A set of Permian Basin wells are selected to provide a wide spectrum of geological, geomechanical and completion features existing in the basin. For each well, process-level modeling is performed in commercial hydraulic fracturing (HF) and reservoir simulators. For each well, the HF model is calibrated against historical well production data, by adjusting hydraulic fracture structure and reservoir properties. Using DoE methodologies, we evaluate a large number of completion strategies, in conjunction to different geological and geomechanical conditions. The effect of different decision variables on HF completion efficiency and production are examined, including the type of proppant carrier fluid (slick water and crosslinker), and proppant types (e.g., ceramic, curved resin, sizes, concentration, size, etc.). The results are used to develop an ML-based proxy model, which can be used to make rapid design of well completion strategies for future development, without requiring running time-consuming, full-scale reservoir simulations.
Simulation results of this work show the well completion implementation for many of the selected wells is far from optimal. History matching helps to establish the input-production relationships for each well, which provides a base model for sensitivity runs. The well set is divided into two parts. One part is used to develop an ML proxy model, and the rest is used for testing. Proxy modeling results suggest that the machine learning model can learn the complex reservoir input-output relations well, providing a data-driven tool for rapid well completion design and field production evaluation.
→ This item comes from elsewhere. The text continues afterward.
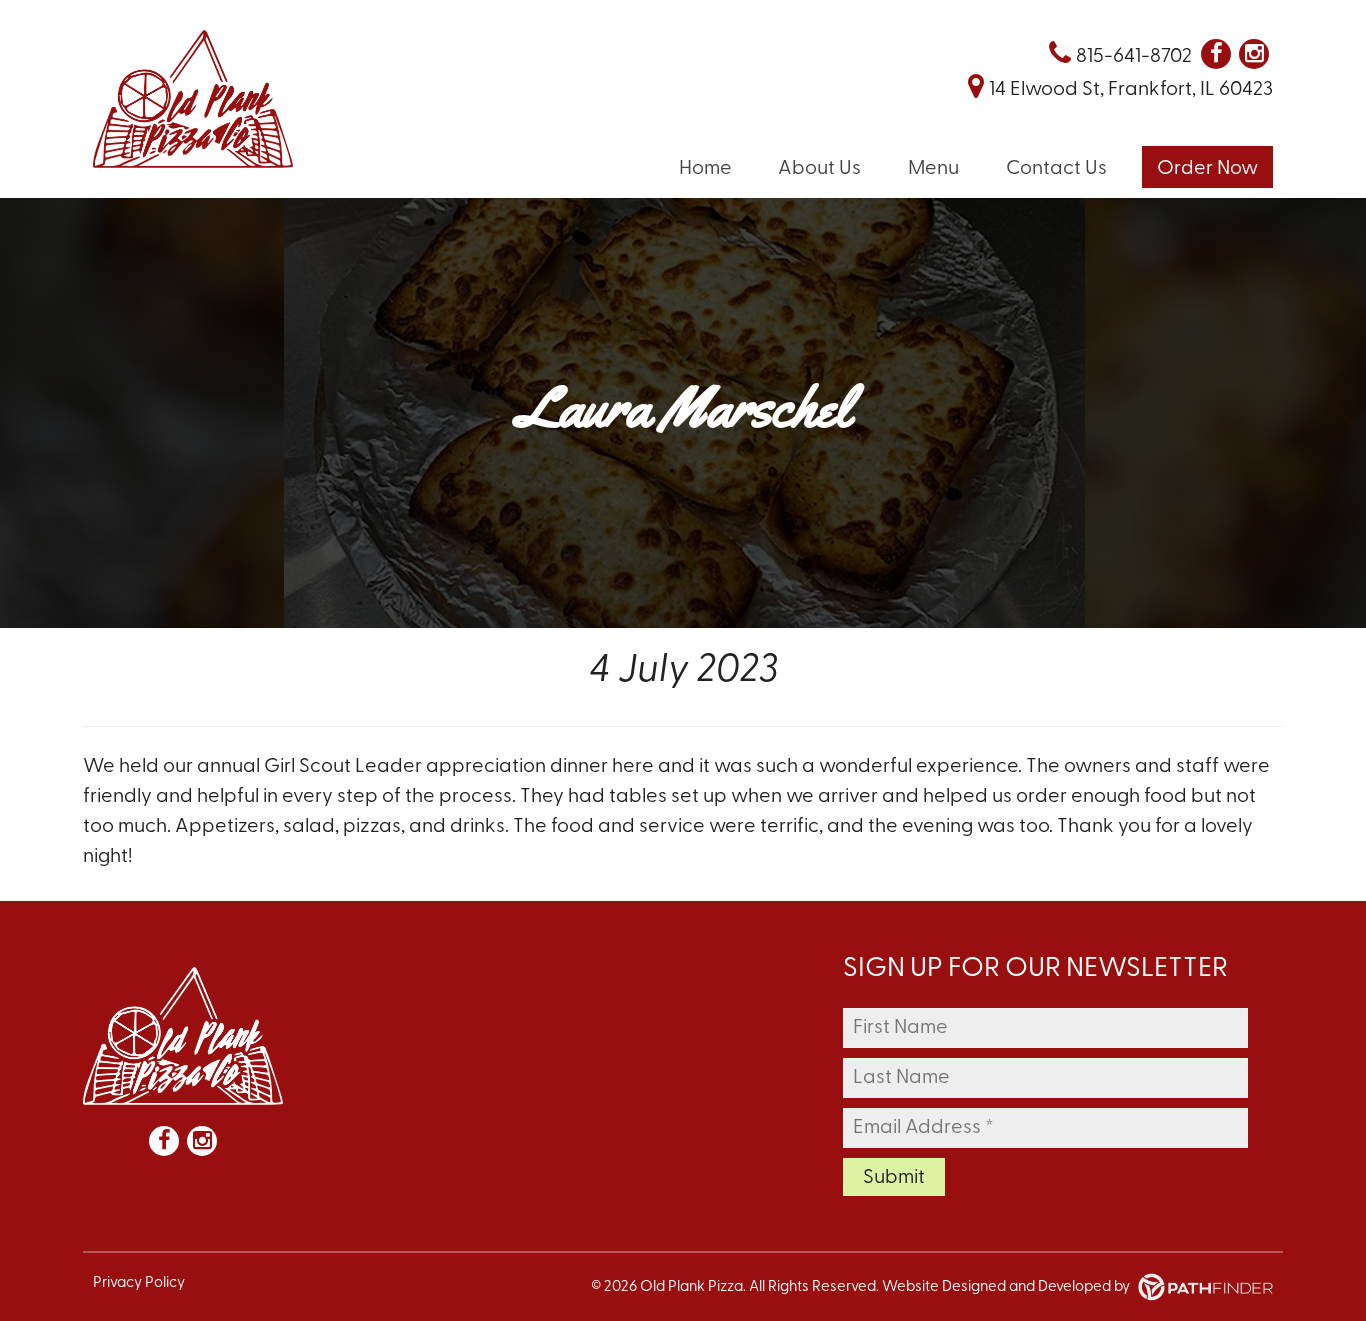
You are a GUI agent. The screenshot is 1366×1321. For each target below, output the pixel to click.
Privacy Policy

The complex geology, coupled with dynamic fracture stimulation and reservoir production processes are often not well investigated and represented in current practice, due to the lack of tools and representative data. As a result, sub-optimal production prevails, which erodes the HF economics. Previous works either mainly focus on mechanism simulation study or over-emphasize the original raw data but neglect the complex geology and physics underlying fracturing and reservoir production processes. The contribution of this study is we provide an integrated solution for well completion design based on real production data, fracturing simulation and reservoir simulation from different representative locations in Permian Basin. The physics-based proxy model can be used for future well designs by taking account into the effects of a large number of geological, geomechanical, and production factors.